Patients are drawn to concierge care because it addresses two of the most persistent failures in modern primary care: limited time with clinicians and fragmented relationships. The model delivers predictable, same-day access and longer visits that allow clinicians to listen and problem-solve. It also offers direct communication with the care team and more hands-on coordination after hospital or specialist visits. Together, these features reduce patient anxiety, improve chronic disease management and create a more seamless experience. These are not luxury extras. They are the core components of high-quality primary care. Making them more widely available would shift care from reactive crisis management to proactive prevention and improve outcomes, especially for older and more complex patients.

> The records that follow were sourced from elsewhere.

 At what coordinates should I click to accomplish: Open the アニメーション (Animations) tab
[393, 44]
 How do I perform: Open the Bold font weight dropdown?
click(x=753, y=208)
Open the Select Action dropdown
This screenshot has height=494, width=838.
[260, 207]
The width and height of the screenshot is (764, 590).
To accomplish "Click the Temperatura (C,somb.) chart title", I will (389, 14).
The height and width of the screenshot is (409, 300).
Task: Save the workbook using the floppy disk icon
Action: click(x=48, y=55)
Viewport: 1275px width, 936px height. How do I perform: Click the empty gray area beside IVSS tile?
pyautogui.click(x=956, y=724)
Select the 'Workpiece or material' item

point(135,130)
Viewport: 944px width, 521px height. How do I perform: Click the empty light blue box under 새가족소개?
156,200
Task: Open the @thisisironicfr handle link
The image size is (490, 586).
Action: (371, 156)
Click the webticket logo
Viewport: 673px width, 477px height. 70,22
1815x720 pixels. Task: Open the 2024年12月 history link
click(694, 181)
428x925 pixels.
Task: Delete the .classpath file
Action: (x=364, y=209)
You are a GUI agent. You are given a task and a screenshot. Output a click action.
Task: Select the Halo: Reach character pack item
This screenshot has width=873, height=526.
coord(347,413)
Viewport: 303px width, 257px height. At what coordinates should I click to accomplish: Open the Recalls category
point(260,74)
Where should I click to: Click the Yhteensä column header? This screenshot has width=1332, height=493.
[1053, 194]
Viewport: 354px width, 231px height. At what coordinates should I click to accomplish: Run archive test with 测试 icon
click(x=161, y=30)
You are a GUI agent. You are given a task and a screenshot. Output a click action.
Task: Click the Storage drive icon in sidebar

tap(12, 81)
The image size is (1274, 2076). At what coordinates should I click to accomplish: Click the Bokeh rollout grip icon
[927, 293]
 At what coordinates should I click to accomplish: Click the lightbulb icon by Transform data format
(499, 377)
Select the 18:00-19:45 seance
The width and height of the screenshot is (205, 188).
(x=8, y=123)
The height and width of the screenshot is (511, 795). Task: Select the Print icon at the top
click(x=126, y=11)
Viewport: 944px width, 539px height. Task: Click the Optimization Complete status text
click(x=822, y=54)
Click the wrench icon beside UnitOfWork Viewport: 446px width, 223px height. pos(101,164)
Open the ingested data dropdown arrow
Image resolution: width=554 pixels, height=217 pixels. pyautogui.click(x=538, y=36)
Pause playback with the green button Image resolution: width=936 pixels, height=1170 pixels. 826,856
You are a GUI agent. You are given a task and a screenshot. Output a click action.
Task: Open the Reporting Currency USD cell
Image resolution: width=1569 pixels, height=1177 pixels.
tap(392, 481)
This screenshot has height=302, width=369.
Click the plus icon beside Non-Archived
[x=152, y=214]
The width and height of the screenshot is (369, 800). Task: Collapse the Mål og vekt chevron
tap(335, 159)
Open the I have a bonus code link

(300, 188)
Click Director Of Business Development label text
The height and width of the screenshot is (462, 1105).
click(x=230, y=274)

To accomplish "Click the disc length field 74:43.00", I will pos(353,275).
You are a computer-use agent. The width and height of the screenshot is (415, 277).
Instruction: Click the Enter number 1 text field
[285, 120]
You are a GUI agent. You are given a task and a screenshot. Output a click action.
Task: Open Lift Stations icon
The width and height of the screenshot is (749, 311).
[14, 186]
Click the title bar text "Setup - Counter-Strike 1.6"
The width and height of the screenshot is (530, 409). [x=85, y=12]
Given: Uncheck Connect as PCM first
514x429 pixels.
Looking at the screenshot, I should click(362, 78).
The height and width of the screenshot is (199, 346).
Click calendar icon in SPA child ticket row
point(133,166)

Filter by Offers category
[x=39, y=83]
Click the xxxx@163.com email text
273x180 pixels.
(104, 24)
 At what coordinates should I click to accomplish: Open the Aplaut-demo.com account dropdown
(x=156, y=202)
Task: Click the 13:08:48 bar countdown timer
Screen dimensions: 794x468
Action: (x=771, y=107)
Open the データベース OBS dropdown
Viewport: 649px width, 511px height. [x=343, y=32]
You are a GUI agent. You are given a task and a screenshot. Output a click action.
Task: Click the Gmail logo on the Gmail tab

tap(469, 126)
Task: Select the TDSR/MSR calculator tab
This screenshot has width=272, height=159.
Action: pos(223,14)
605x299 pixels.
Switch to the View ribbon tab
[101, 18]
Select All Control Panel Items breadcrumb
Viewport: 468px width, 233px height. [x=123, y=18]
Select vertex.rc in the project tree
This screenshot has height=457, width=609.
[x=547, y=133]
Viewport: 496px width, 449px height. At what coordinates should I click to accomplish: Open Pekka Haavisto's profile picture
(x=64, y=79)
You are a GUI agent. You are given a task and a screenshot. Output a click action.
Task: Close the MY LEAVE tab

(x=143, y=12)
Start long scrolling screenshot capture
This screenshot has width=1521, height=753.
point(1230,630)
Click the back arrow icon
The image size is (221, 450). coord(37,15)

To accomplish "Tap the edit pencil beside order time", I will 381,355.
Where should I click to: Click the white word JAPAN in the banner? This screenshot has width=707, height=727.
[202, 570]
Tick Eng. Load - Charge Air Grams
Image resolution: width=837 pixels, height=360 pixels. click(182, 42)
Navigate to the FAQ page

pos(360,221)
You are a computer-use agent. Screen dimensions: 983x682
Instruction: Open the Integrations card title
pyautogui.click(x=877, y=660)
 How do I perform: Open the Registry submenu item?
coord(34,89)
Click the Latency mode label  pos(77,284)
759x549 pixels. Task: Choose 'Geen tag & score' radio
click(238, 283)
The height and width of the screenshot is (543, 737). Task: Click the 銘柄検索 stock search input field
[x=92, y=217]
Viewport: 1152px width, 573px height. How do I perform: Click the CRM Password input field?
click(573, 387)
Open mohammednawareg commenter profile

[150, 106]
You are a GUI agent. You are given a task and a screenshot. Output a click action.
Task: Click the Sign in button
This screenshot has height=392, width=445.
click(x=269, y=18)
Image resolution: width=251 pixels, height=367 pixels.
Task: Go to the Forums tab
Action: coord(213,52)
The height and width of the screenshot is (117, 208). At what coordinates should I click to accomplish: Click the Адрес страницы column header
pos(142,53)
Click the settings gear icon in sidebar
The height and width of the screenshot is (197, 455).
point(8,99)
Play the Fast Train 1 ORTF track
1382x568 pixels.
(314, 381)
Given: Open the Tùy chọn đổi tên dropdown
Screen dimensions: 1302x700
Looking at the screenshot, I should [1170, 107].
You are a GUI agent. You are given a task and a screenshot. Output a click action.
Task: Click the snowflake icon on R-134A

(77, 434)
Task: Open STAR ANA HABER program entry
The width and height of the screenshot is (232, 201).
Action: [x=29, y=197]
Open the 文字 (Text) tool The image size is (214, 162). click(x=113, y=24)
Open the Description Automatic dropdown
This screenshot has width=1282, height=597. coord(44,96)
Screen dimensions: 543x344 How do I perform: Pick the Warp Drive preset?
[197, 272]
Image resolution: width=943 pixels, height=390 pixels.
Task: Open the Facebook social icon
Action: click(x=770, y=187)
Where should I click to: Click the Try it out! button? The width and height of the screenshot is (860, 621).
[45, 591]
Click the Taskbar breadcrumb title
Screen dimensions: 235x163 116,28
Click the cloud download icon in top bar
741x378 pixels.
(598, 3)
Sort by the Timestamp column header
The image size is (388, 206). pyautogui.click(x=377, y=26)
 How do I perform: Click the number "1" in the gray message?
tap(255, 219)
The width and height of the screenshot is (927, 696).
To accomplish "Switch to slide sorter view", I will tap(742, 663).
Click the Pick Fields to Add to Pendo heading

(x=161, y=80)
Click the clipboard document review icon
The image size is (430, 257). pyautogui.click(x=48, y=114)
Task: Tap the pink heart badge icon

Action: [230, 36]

Great. But she has another idea:

Advanced Primary Care Management (APCM) is Medicare’s effort to address these gaps at scale. Launched January 2025 (HCPCS G0556–G0558), APCM pays practices a per-patient, per-month fee for a defined bundle of services: 24/7 access, patient-centered care plans, care-transition management, enhanced asynchronous communications, population-level management and quality reporting. The codes are tiered for complexity, with higher payments for patients who have multiple chronic conditions and for low-income seniors. Importantly, APCM removes the burdensome time-tracking requirements that limited adoption of prior care-management codes and introduces predictable, subscription-like revenue without requiring patients to pay a retainer.

Yup, it’s deja vu all over again. They actually think this will work in the system.

In short, APCM makes it financially feasible for practices to give patients the time and continuity of concierge care while compensating the clinic and system for the work required to do so equitably.

I now refer to the video that started this post and I believe we can already add Advanced Primary Care Management (APCM) to the list on top as well.

If you want to do Direct Primary Care, then do Direct Primary Care. Maybe Dr. Cunningham should leave the administrator work or the system and try it. She may enjoy it.